Given $(\Omega, \mathcal{F})$, Let $\Omega = [0,1]$ with Lebesgue measure $m$ and consider measures $\mu, \nu$ given by densites $\chi_{A}$, $\chi_{B}$ respectively. Find a condition on the sets $A,B$ so that $\mu$ dominates $\nu$ and find the Radon-Nikodym derivative $\frac{d\nu}{d\mu}.$

While this question is pretty straightforward, I have a few questions about his work:

First assume that $m(A) \neq 0$. Then $B \subset A$ clearly implies that $\mu$ dominates $\nu$. Now consider the partition $\mathcal{P} := \{B, A \setminus B, \Omega \setminus A\}$ of $\Omega$. Therefore for a set $F \in \mathcal{F}$, $$\nu(F)=m(F \cap B) =\int_{F \cap B}\chi_{B}dm=\int_{F \cap B}\chi_{B}d\mu.$$

My Questions:

  1. In the first line: I don't think I understand why we are employing the Lebesgue measure to show that $\mu$ dominates $\nu$, Could someone explain this in more detail since it is not as clear to me as the author makes it out to be? My definition of a measure dominating another is the following: $\mu$ dominates $\nu$ $\iff$ $0\leq \nu(F) \leq \mu(F)$ $\forall F \in \mathcal{F}$.
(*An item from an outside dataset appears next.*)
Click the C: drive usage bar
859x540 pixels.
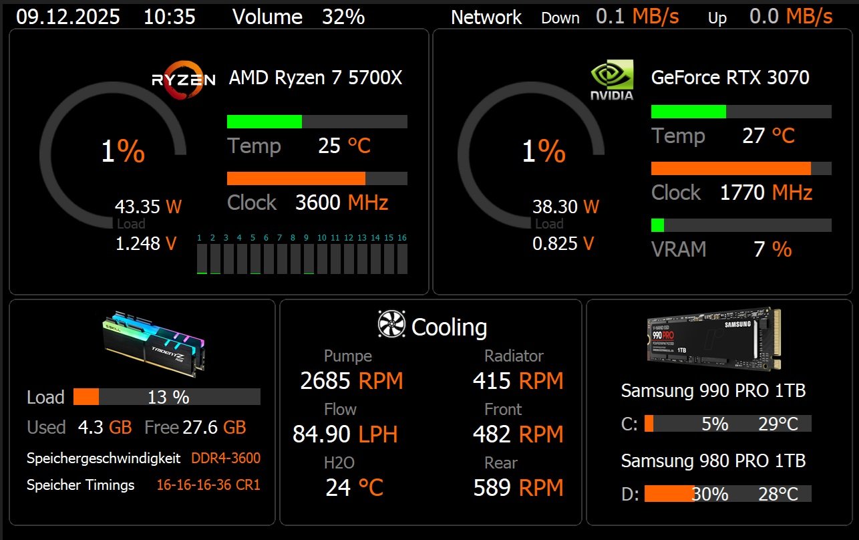727,424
  2. I understand why we chose the partition $\mathcal{P} := \{B, A \setminus B, \Omega \setminus A\}$, however, i'm not following why $\nu(F) = m(F \cap B)$ and how we conclude this equals $\int_{F \cap B}\chi_{B}d\mu$? Does this maybe have something to do with the Lebesgue decomposition? I am pretty new to this information, so i'm sure I am just overlooking something.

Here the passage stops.